Smart farmers use KPIs not just to measure their own performance over time but also to compare it to other farms. In the dairy industry, the standard unit to look at is a kilogram of milk solids (kg MS). By knowing your costs, earnings, break-even point and profit per kilo of milk solids, you can compare how well you are doing against other farms. If you’re falling short in one area, you know that’s where you should focus on improving.
Where do you find these numbers?
Your accounting system on its own isn’t going to tell you what you need to know; it’s great for working out your overall profitability, for keeping track of invoices and paying bills, making sure your staff get paid on time. However, you need to add a good reporting tool to get down to the nitty gritty.
The KPI editor in Calxa will help you immensely: you can add Metrics for the non-financial data, create KPIs that will give you charts you can monitor your performance against. Then you can add your metrics and KPIs to a Report Bundle and schedule them to arrive in your inbox. Your reports will appear as simple graphical data that is easy to read and doesn’t require you to have an accounting degree to understand what is going on.
Getting Started with KPIs for Dairy Farms
For the simplest start, create a Metric for kg Milk Solids Produced – you can expand on that later to create other KPIs based on the number of cattle you have or the area of productive land – but for now start simple.
Put in a monthly budget for your expected production for the year and then, each month, update with what you’ve actually produced.
Creating the KPIs
First up, you’ll need to create Account Groups to summarise your revenue and costs. You will find this under Reports, KPIs, KPI Account Groups.
Now create KPI formulas for the numbers you want to report. These three values make great KPIs for Dairy Farms. Once you have Account Groups set up for Dairy Revenue and Dairy Costs, the formulas are simple:
Revenue per kg MS
[Dairy Revenue] ÷ [kg Milk Solids]
Cost per kg MS
[Dairy Costs] ÷ [kg Milk Solids]
Profit per kg MS
([Dairy Revenue] – [Dairy Costs]) ÷ [kg Milk Solids]

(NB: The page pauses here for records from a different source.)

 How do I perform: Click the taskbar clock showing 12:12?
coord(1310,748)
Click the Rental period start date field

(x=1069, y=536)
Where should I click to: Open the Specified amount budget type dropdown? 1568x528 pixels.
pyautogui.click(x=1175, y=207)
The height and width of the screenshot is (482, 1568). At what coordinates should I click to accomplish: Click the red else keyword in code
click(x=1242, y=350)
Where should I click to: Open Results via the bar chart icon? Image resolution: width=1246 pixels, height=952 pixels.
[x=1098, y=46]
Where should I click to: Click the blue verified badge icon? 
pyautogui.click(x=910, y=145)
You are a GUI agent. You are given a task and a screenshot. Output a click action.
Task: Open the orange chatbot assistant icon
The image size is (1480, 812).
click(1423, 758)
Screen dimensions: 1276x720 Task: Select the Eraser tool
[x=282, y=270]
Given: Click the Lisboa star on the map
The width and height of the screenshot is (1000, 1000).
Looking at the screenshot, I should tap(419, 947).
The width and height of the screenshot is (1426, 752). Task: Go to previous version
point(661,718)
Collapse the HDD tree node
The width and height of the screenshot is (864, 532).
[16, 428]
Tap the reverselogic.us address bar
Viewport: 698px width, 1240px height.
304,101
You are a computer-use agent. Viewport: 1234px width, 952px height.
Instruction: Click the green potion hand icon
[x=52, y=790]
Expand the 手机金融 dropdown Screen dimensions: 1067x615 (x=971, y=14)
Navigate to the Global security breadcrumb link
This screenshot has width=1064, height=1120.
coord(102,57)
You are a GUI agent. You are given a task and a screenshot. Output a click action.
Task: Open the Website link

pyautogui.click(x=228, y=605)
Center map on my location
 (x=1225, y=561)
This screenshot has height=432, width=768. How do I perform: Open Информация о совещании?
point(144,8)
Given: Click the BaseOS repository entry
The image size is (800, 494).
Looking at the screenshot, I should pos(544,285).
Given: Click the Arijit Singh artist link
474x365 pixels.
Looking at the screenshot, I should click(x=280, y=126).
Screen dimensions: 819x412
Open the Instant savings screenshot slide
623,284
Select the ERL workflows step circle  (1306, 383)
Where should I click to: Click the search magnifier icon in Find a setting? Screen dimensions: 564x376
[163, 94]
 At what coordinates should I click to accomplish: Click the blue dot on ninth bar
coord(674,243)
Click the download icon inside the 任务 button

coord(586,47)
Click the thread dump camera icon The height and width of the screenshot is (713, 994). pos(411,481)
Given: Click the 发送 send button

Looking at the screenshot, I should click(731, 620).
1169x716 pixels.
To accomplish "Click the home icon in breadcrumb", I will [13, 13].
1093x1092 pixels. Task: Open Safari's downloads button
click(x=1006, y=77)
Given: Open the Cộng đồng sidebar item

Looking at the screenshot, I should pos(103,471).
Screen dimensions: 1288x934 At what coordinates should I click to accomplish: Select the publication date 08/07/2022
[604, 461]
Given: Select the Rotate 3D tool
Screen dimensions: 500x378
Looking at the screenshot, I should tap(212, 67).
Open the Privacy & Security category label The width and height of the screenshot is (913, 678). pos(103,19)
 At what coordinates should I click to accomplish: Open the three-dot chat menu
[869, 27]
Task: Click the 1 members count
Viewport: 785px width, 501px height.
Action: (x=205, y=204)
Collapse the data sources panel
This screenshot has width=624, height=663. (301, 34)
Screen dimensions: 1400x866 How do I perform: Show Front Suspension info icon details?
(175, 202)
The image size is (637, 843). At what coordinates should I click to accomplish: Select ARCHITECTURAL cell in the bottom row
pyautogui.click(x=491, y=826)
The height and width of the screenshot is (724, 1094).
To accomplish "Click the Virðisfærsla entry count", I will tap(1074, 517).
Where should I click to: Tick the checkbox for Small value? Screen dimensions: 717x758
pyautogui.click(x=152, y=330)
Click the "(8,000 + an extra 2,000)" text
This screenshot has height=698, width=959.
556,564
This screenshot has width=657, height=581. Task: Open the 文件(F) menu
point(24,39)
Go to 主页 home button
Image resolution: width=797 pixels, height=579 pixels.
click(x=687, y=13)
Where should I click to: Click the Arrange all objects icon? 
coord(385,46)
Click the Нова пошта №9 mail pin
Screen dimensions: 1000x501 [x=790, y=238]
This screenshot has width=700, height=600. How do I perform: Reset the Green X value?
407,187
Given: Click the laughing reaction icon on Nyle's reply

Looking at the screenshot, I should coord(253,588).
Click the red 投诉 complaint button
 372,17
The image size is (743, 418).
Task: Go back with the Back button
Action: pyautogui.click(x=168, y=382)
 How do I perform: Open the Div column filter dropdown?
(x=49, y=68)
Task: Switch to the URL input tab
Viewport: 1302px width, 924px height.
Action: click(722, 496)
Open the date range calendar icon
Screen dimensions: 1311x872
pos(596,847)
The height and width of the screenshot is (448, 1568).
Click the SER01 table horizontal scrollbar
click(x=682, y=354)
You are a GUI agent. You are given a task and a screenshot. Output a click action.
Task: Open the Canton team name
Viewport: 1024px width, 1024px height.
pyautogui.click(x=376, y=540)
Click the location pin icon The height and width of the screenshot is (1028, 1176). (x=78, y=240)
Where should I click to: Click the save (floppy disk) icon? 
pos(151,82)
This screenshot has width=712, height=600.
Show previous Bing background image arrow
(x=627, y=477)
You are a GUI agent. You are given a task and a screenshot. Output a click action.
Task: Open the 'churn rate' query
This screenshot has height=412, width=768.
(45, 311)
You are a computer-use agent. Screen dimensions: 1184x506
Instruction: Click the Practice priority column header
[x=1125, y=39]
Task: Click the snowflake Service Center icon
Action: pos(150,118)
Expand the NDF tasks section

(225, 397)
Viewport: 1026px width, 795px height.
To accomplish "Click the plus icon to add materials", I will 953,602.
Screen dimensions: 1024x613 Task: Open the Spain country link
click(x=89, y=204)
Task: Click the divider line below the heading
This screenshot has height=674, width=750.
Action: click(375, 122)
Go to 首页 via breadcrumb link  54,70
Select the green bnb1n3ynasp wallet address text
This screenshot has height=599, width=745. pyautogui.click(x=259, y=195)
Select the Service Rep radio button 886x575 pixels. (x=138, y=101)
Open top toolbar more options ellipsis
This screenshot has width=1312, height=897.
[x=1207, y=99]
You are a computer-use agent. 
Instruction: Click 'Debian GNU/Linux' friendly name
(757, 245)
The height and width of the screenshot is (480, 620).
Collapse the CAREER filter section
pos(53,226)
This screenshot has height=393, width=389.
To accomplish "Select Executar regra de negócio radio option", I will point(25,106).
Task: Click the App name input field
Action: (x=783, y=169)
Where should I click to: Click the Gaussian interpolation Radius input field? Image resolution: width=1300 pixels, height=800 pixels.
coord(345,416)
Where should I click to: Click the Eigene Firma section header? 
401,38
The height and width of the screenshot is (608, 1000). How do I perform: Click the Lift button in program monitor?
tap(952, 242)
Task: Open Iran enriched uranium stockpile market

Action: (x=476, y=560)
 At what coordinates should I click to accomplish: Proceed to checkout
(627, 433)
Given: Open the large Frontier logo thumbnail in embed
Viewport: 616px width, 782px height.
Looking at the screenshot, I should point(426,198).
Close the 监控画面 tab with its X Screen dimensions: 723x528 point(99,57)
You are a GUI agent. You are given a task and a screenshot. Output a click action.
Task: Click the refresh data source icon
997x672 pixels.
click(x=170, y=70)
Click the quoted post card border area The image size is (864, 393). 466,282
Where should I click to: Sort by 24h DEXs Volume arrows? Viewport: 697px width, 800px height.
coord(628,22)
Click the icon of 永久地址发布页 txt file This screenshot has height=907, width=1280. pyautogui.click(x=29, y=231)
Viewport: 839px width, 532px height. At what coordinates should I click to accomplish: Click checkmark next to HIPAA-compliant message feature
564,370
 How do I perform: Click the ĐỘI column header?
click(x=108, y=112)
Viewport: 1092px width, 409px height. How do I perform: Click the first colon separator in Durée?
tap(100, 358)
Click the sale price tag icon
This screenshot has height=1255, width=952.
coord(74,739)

As long as you’ve named your Metrics and Account Groups the same, you can copy and paste the formulas from the examples above. Alternately, just start typing and the formula will auto-select the nearest match.
Seeing KPIs for Dairy Farms Results
The KPI Spreadsheet Comparison chart is perfect for this scenario. You can plot the revenue, costs and profit KPIs together on the one chart. And, to make it even more valuable, it will show you actuals for completed months of the year, budgets for the remainder.
You’ll be able to clearly see the seasonal variations in your income, costs and profit. Wasn’t that simple? Now, you can easily add this to your Dairy Farmer Reports.
The Finishing Touch
For the final polish to your chart, add in an external benchmark. If you’re in New Zealand, Dairy NZ provide some numbers that will give you a guide to how other farm are doing. Simply add a metric and call it Kg Milk Solids/Cow Benchmark. Then, set the actuals and budget to the same amount each month (eg 398 for 2020-21). Now, make sure you record metrics for your milk solids production and number of cows. Then you create a KPI which would simply calculate your kg Milk Solids/Cow ([Kg Milk Solids Produced] / [Number of cows]) and add it in to your chart to see how your production compares to the industry average.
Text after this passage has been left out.